#### Task item:
Print, unchanged, the part of the discussion thread below that opens with the words containing "posted by KevCed" and closes with "started up again.".

A recent episode of Radiolab concerning the interstitium, a "new" organ/system/tissue. It's a great story.

One of the messages of the podcast is the interstitium may help bridge western medicine as a way to understand eastern health and wellness practices such as acupuncture.

It doesn't exactly fit your question but seems related. I don't mean to imply that traditional or non-western medicine is "off".
posted by KevCed at 1:22 PM on November 22, 2023 [2 favorites]


Do they need to be contemporary examples? If not: vaccines were developed before anyone knew what viruses were.
posted by unknowncommand at 2:10 PM on November 22, 2023 [1 favorite]


Response by poster: They don't need to be contemporary! That is an interesting example.
posted by kensington314 at 2:11 PM on November 22, 2023


Citrus fruits, especially limes, were used used successfully to prevent scurvy in the British navy and merchant marine without anybody knowing about Vitamin C. Some decades later, they lost this practice and decided to feed sailors lots of organ meat instead. Scurvy started up again.

That's what I can remember off the top of my head.
posted by dum spiro spero at 5:15 PM on November 22, 2023


MedLife Crisis: Why do People Fall for Things That Don't Work? Dr. Rohin Francis is an Interventional Cardiologist in the UK with a deep interest in medical treatments, clinical trials, placebo effects and related topics. He has a couple of offerings on different topics on his channel. It's a philisophically, clinical critique based deep dive into drawbacks of medicine and the psychology of people who seek treatments outside of conventional Western medicine. You may find some of his works relevant to your interests.
posted by effluvia at 10:08 PM on November 22, 2023


Hello again, fellow sciatica sufferer; I was one of the people who answered your recent question.

#### Information supplied:

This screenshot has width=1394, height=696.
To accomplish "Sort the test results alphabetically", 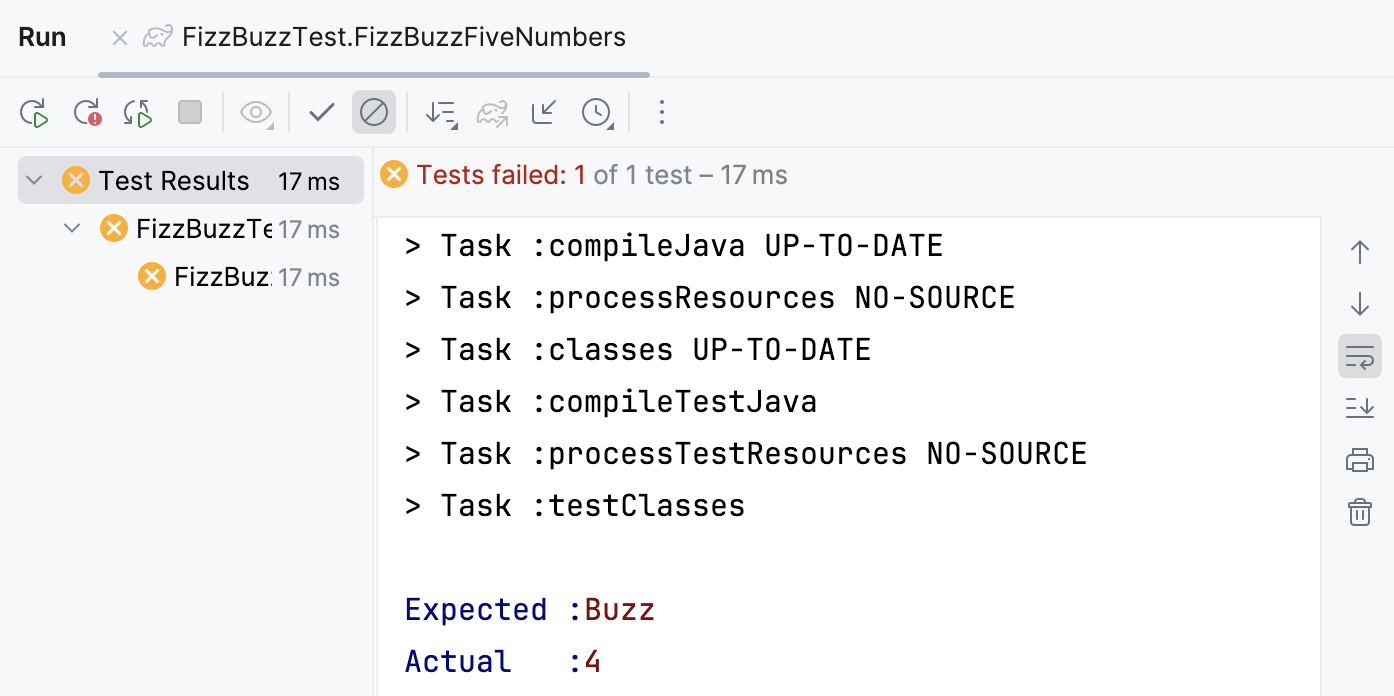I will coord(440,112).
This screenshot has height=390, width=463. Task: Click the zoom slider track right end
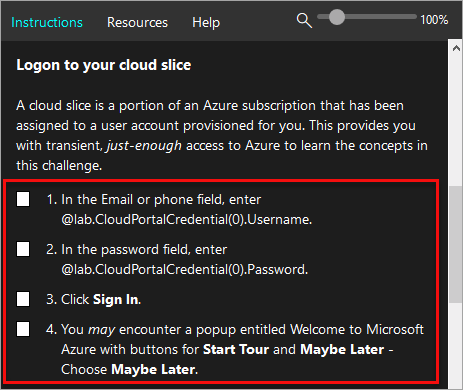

#### Answer to this exercise:
posted by KevCed at 1:22 PM on November 22, 2023 [2 favorites]


Do they need to be contemporary examples? If not: vaccines were developed before anyone knew what viruses were.
posted by unknowncommand at 2:10 PM on November 22, 2023 [1 favorite]


Response by poster: They don't need to be contemporary! That is an interesting example.
posted by kensington314 at 2:11 PM on November 22, 2023


Citrus fruits, especially limes, were used used successfully to prevent scurvy in the British navy and merchant marine without anybody knowing about Vitamin C. Some decades later, they lost this practice and decided to feed sailors lots of organ meat instead. Scurvy started up again.